[Records provided Boundary: Start]
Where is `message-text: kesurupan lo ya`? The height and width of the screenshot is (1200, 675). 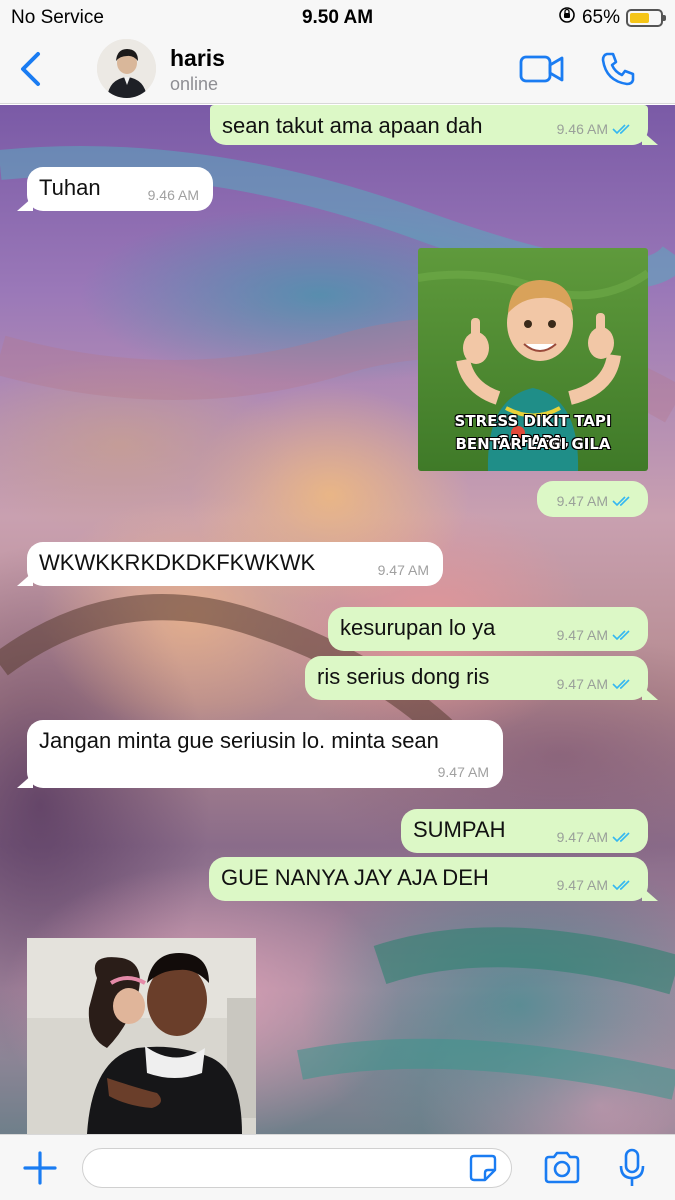 message-text: kesurupan lo ya is located at coordinates (418, 628).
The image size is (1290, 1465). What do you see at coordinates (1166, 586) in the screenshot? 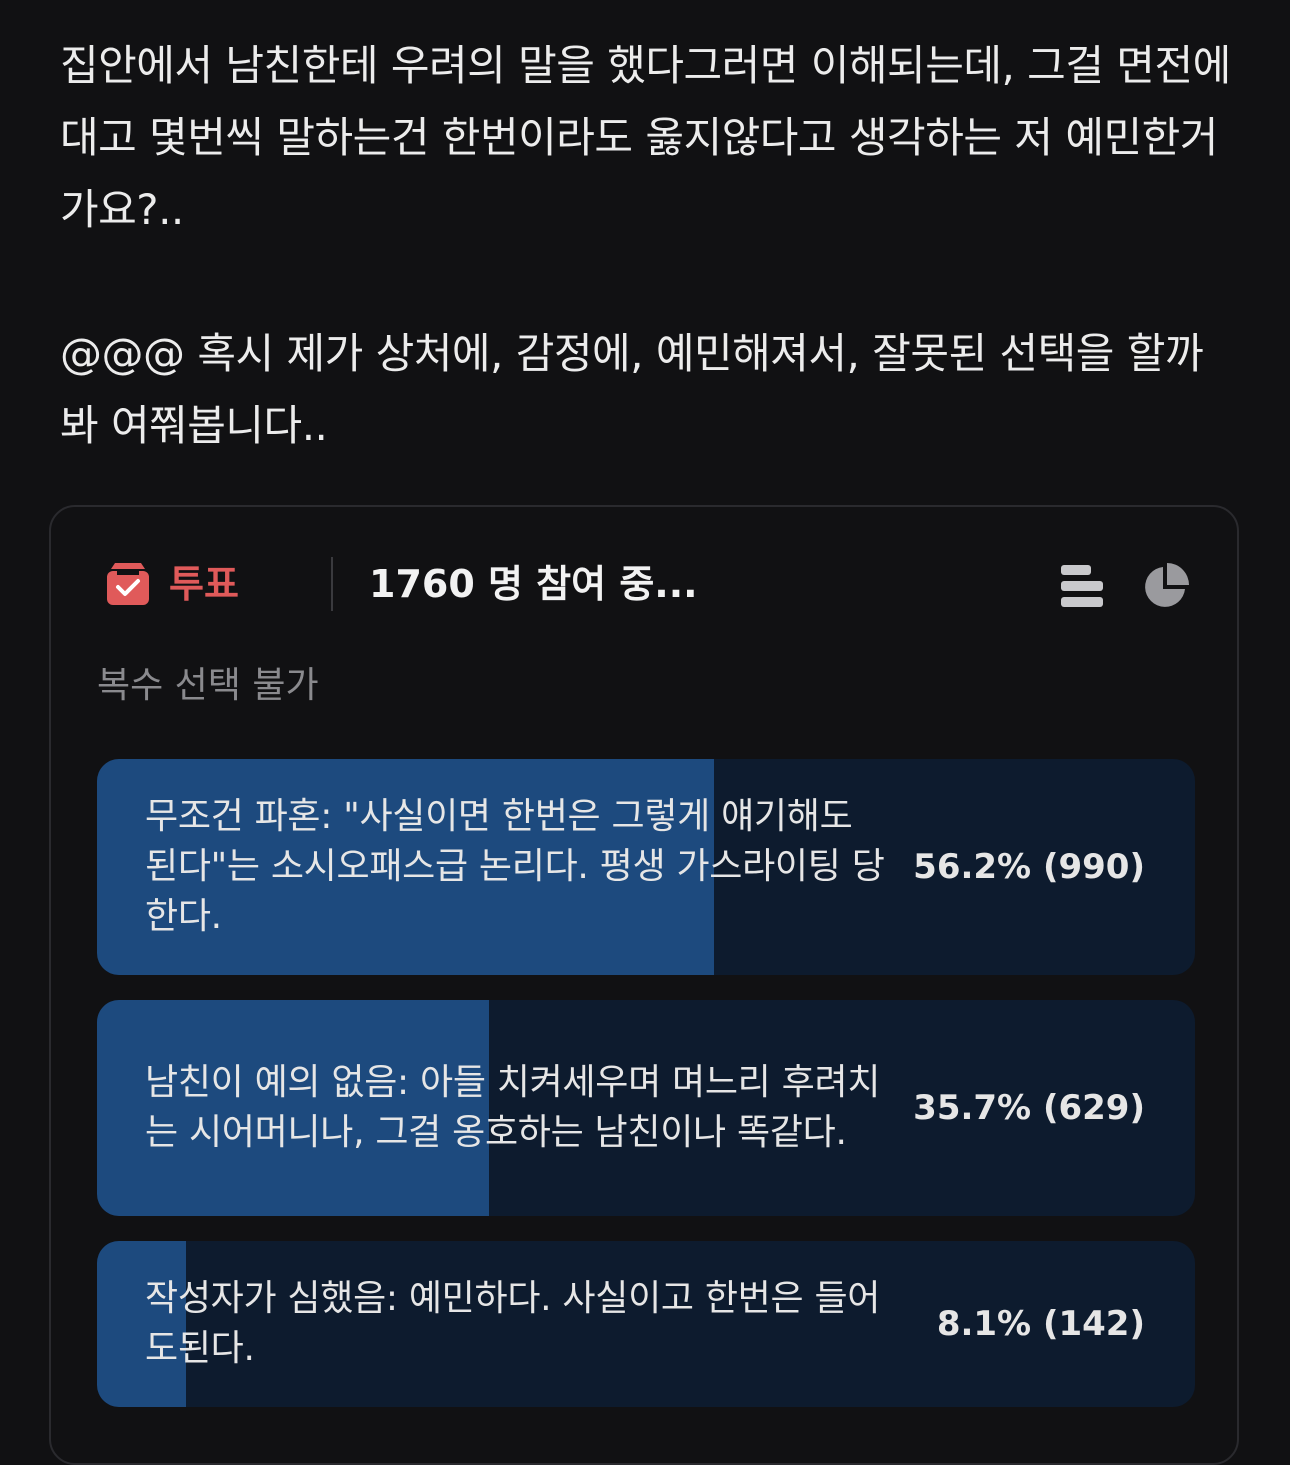
I see `pie-chart-icon` at bounding box center [1166, 586].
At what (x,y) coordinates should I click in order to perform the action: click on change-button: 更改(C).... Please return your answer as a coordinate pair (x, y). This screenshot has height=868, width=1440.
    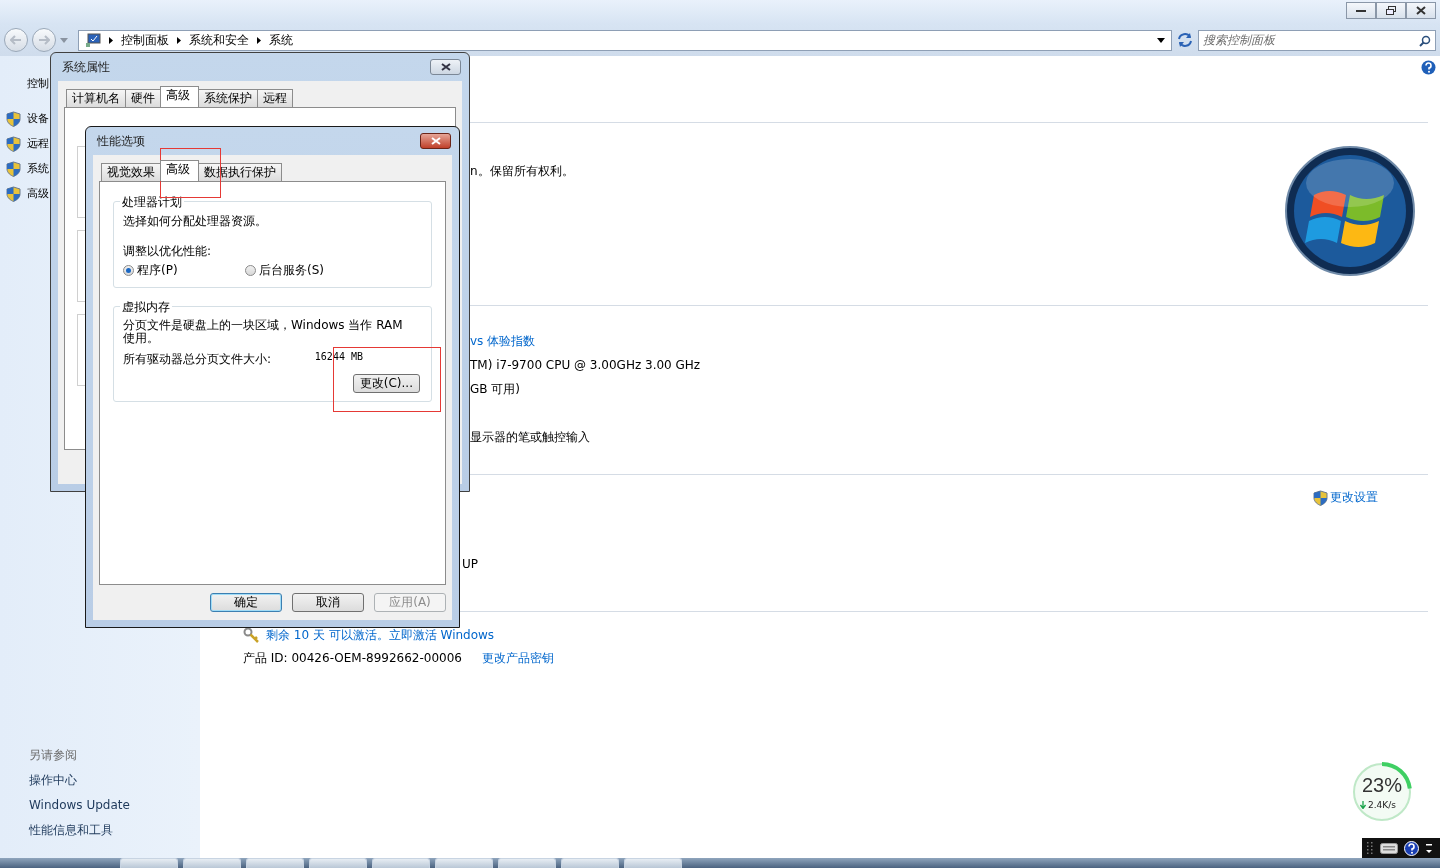
    Looking at the image, I should click on (386, 384).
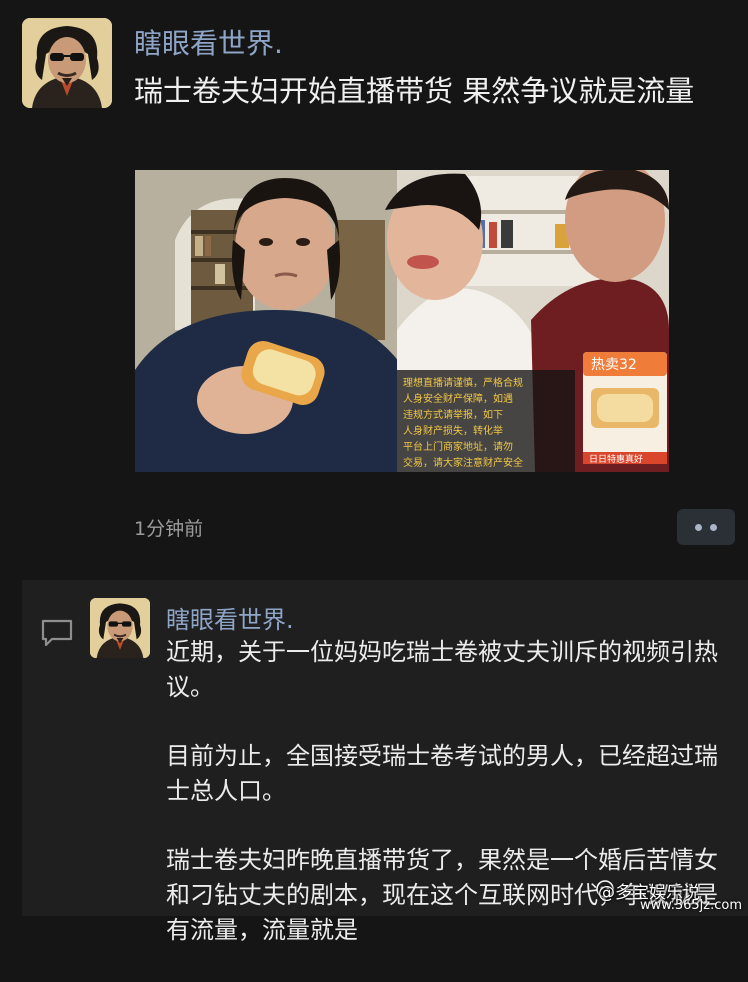 This screenshot has width=748, height=982. What do you see at coordinates (453, 414) in the screenshot?
I see `overlay-line: 违规方式请举报，如下` at bounding box center [453, 414].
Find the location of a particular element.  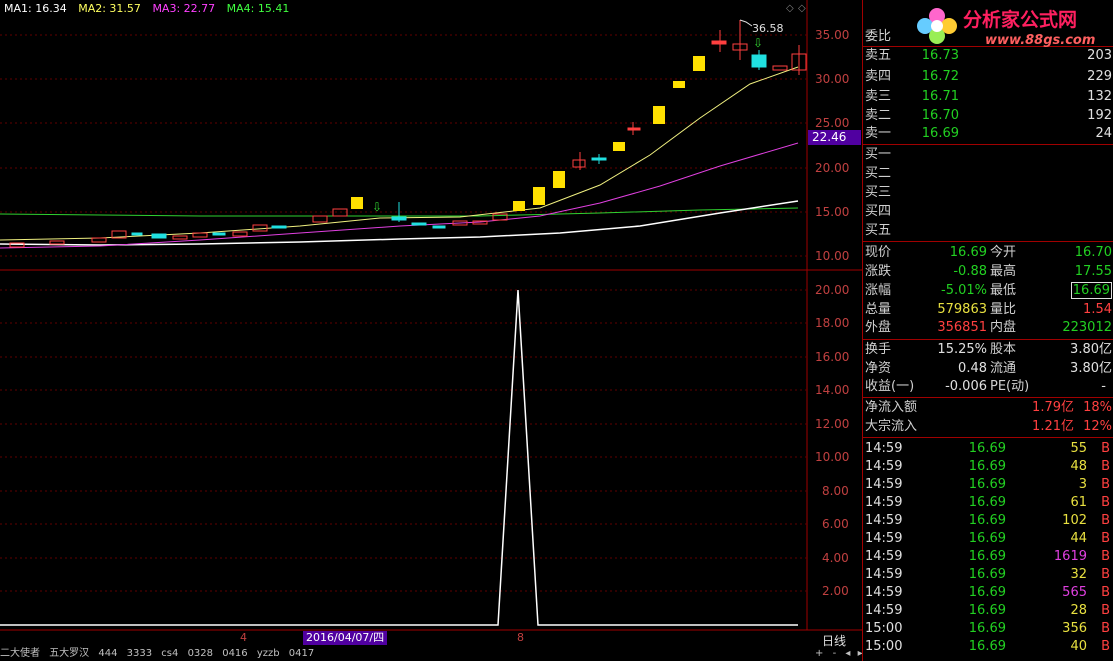

zoom-in-button: + is located at coordinates (819, 654).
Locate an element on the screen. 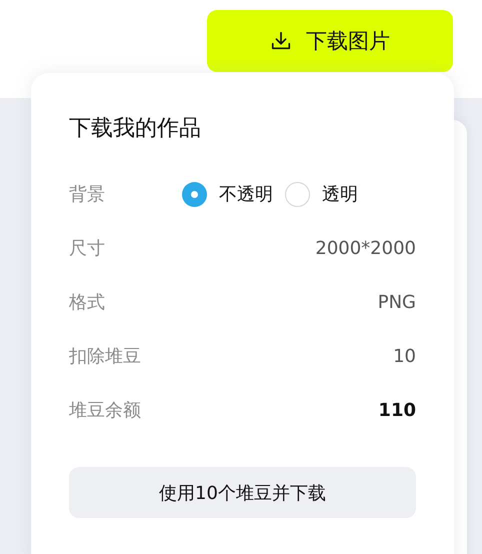 Image resolution: width=482 pixels, height=554 pixels. download-button: 下载图片 is located at coordinates (330, 41).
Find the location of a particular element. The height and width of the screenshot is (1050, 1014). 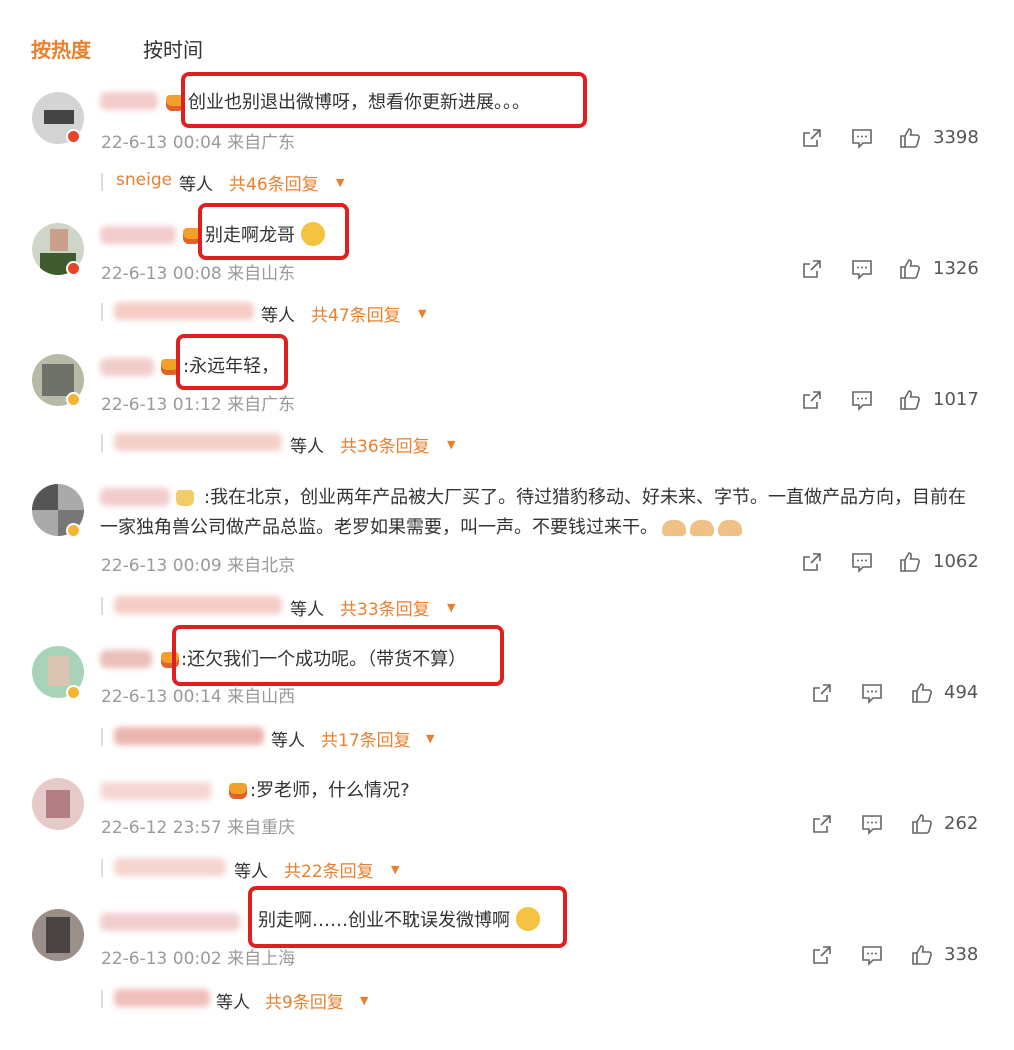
[Records provided Boundary: End]
**Assignment**
Can you find every line of the data above that contains the string "click", with case counting, and copy each of those lines?

**Finished exercise**
At what (x,y) coordinates should I click in order to perform the action: click on change-button: 更改(C).... Please return your answer as a coordinate pair (x, y). This screenshot has height=868, width=1440.
    Looking at the image, I should click on (386, 384).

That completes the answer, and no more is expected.